Solving the FizzBuzz Challenge with Python List Comprehension

by Kal Bartal

The original problem of “412. Fizz Buzz” was published on LeetCode.com

Given an integer n, return a string array answer (1-indexed) where:

  • answer[i] == "FizzBuzz" if i is divisible by 3and 5.
  • answer[i] == "Fizz" if i is divisible by 3.
  • answer[i] == "Buzz" if i is divisible by 5.
  • answer[i] == i (as a string) if none of the above conditions are true.

Example 1:

Input: n = 3
Output: ["1","2","Fizz"]

Example 2:

Input: n = 5
Output: ["1","2","Fizz","4","Buzz"]

Example 3:

Input: n = 15
Output: ["1","2","Fizz","4","Buzz","Fizz","7","8","Fizz","Buzz","11","Fizz","13","14","FizzBuzz"]

Constraints:

  • 1 <= n <= 104

Solution

You must understand basic operations like modulo and string concatenation to solve this problem. Additionally, you will need to be familiar with looping logic to iterate over a range of numbers and make decisions based on criteria. Furthermore, you will need to be capable of translating such decisions into code. Finally, you should be aware of the constraints specified in the problem so that you can craft a solution that meets these conditions.

What is the modulo operation?

The modulo operation, denoted by %, is a mathematical operation that calculates the remainder of two numbers when they are divided. It is commonly used to determine whether one number is divisible by another. For example, using the modulo operation on 10 % 3 will return 1, which indicates that 10 is not divisible by 3 without a remainder.

What is string concatenation?

String concatenation is the process of joining two strings together. It is often used when constructing strings by combining literals with other strings and variables. For example, the operation “Hello ” + “World” would produce the string “Hello World”.

What is looping logic?

Looping logic is repeating an operation over a series of data. With Python, this can be accomplished using while loops, for loops, and list comprehensions. These different looping constructs let you quickly iterate over a data set and apply repeated operations. This is essential for the FizzBuzz problem, as you must loop over a range of numbers and decide whether to print a “Fizz,” “Buzz,” or a number.

◆ **PROVIDED RECORDS**
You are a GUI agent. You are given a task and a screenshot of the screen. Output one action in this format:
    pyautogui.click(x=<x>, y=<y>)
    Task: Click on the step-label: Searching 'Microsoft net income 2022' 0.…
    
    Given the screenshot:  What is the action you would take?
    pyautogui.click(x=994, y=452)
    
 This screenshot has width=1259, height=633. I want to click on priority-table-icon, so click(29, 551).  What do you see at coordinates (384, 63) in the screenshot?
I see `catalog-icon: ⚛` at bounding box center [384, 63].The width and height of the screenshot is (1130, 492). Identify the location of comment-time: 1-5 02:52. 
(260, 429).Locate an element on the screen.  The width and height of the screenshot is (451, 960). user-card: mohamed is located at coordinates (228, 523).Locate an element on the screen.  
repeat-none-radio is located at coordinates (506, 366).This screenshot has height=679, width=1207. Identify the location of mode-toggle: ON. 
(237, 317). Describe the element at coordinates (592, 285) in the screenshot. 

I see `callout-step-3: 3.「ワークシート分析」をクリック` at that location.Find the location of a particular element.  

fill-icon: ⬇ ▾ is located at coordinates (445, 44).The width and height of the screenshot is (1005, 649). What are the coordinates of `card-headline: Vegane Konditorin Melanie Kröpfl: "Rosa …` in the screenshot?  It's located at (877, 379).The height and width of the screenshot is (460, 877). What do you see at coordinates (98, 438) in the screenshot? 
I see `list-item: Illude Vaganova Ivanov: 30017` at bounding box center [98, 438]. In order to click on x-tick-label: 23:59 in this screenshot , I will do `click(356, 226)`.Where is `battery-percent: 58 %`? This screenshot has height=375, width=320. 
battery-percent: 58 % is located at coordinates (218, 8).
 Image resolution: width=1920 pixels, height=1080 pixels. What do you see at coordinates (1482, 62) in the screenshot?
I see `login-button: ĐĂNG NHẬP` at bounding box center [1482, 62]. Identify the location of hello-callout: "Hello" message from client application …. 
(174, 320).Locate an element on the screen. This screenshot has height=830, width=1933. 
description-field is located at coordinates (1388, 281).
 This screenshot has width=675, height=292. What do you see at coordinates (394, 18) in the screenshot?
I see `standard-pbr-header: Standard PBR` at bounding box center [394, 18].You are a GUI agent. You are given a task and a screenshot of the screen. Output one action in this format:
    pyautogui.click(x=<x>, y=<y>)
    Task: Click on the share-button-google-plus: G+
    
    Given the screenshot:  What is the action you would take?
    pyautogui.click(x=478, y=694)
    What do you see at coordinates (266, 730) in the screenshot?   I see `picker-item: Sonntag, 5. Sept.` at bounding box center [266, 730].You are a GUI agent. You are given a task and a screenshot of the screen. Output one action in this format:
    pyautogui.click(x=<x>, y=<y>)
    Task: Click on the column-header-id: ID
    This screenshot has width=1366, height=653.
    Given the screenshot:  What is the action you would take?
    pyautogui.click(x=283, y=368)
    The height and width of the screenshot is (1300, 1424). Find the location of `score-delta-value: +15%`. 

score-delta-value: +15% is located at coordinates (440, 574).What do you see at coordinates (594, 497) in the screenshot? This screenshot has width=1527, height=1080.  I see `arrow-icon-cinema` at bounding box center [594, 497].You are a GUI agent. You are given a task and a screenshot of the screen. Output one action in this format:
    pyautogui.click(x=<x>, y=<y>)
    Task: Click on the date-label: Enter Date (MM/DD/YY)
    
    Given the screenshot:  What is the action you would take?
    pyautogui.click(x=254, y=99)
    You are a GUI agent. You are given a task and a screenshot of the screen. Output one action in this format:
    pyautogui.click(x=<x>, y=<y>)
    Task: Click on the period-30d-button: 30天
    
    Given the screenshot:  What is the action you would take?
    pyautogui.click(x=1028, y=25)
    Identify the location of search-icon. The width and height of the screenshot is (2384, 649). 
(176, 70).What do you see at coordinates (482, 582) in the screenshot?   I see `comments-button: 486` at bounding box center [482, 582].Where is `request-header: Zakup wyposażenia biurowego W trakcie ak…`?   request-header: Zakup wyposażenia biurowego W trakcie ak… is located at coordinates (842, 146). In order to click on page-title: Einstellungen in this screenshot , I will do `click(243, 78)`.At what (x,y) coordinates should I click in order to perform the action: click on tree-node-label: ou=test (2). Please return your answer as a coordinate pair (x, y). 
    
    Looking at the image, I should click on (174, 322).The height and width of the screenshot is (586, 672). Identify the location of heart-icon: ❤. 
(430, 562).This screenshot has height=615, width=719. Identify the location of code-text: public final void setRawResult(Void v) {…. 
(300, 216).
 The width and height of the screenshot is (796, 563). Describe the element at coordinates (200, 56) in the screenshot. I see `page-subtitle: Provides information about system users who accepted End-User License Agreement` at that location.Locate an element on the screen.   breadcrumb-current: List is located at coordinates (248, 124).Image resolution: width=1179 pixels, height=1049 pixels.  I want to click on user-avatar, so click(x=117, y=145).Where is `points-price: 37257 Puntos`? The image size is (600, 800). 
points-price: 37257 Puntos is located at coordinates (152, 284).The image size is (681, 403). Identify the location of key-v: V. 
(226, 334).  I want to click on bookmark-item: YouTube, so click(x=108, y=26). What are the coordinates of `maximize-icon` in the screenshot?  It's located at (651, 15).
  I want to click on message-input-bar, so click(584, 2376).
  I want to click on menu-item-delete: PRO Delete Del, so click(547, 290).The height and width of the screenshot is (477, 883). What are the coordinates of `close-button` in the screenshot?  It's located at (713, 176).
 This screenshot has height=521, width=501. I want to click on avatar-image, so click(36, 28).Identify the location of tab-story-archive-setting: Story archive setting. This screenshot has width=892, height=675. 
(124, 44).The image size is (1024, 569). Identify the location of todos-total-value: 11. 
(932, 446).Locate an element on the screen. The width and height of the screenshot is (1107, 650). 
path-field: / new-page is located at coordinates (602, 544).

◆ **ACTIVITIES**
1/ From the FizzBuzz article above, output the passage from "String concatenation is" to "or a number." verbatim.
2/ In the FizzBuzz article, what value does the modulo example 10 % 3 return?
3/ Decide whether each statement agrees with the FizzBuzz article, answering yes or no and quoting the words that settle it. (a) In Python, looping logic can be done with while loops, for loops, and list comprehensions. (b) For input n = 5, the output ends with "Fizz". (c) String concatenation is described as splitting one string into two.

◆ **RESULTS OF THE EXERCISE**
1/
String concatenation is the process of joining two strings together. It is often used when constructing strings by combining literals with other strings and variables. For example, the operation “Hello ” + “World” would produce the string “Hello World”.

What is looping logic?

Looping logic is repeating an operation over a series of data. With Python, this can be accomplished using while loops, for loops, and list comprehensions. These different looping constructs let you quickly iterate over a data set and apply repeated operations. This is essential for the FizzBuzz problem, as you must loop over a range of numbers and decide whether to print a “Fizz,” “Buzz,” or a number.

2/ 1

3/
(a) Yes: "With Python, this can be accomplished using while loops, for loops, and list comprehensions."
(b) No: "Output: ["1","2","Fizz","4","Buzz"]"
(c) No: "String concatenation is the process of joining two strings together."